The fine lyrical measure of the opening song, the unearthly siren song to the fisher-boy, haunted them with its faery music.
The heavy melodrama of some of the scenes was unhackneyed to them: they bent eagerly to the apple-shooting scene, and the escape by boat.
As for the rest, it was, they wearily recognized, Great Literature.
Mr. Schiller, they saw, was religiously impressed, like Patrick Henry, George Washington, and Paul Revere, with the beauties of Liberty.
His embattled Swiss bounded ponderously from crag to crag, invoking it in windy speeches.
“The mountains,” observed John Dorsey, touched, in a happy moment, by the genius of the place, “have been the traditional seat of Liberty.”
Eugene turned his face toward the western ranges.
He heard, far off, a whistle, a remote, thunder on the rails.
During this season of Eliza’s absence he roomed with Guy Doak.
Guy Doak was five years his senior.
He was a native of Newark, New Jersey: his speech was touched with Yankee nasality, his manner with Yankee crispness.
His mother, a boarding-house mistress, had come to Altamont a year or two before to retrieve her health: she was tubercular, and spent part of the winter in Florida.
Guy Doak had a trim cocky figure of medium height, black hair, bright dark eyes, a pale, very smooth oval face, somehow suggestive, Eugene thought, of a fish’s belly, with somewhat unhappily full jaws which made his lower features seem larger than his upper.

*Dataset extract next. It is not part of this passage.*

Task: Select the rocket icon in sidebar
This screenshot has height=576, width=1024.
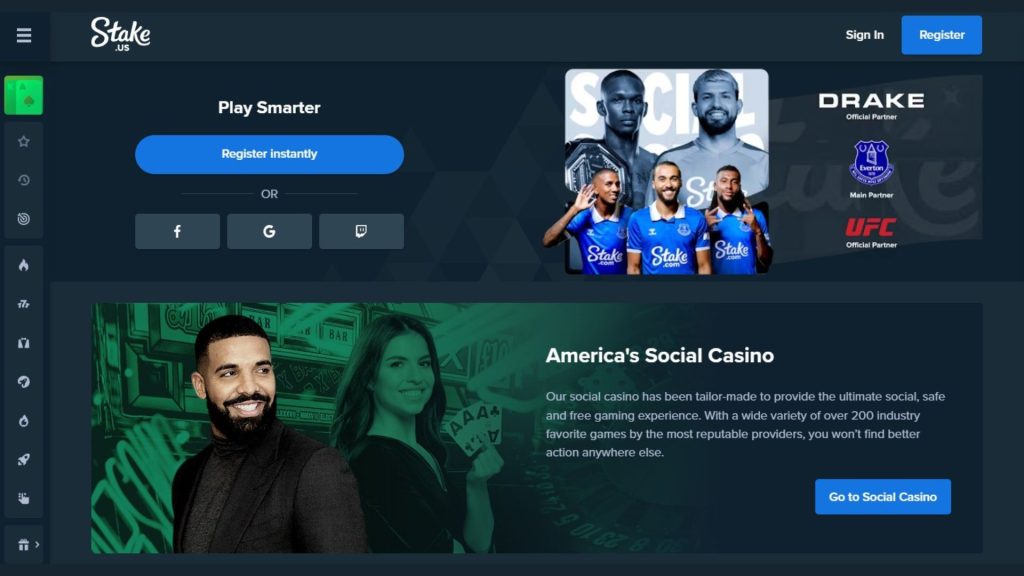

He was foppishly neat in his dress.
People called him a good-looking boy.
He made few friends.
To the boys at Leonard’s this Yankee was far more remote than the rich Cuban boy, Manuel Quevado, whose fat dark laughter and broken speech was all for girls.
He belonged to a richer South, but they knew him.
Guy Doak had none of their floridity. He was lacking in their hearty violence.
He did not laugh loudly.
He had a sharp, bright, shallow mind, inflexibly dogmatic.
His companions were bad Southern romantics, he was a false Yankee realist.
They arrived, thus, by different means, at a common goal of superstition.
Guy Doak had already hardened into the American city-dweller’s mould of infantile cynicism.
He was occasionally merry with the other boys in the classic manner of the city fellow with the yokels.
He was wise.
Above all, he was wise.
It was safe to assume, he felt, that Truth was always on the scaffold, and Wrong forever on the throne.
So far from being depressed by the slaughter of the innocents, the spectacle gave him much bitter amusement.
Outside of this, Guy Doak was a very nice fellow — sharp, obstinate, unsubtle, and pleased with his wit.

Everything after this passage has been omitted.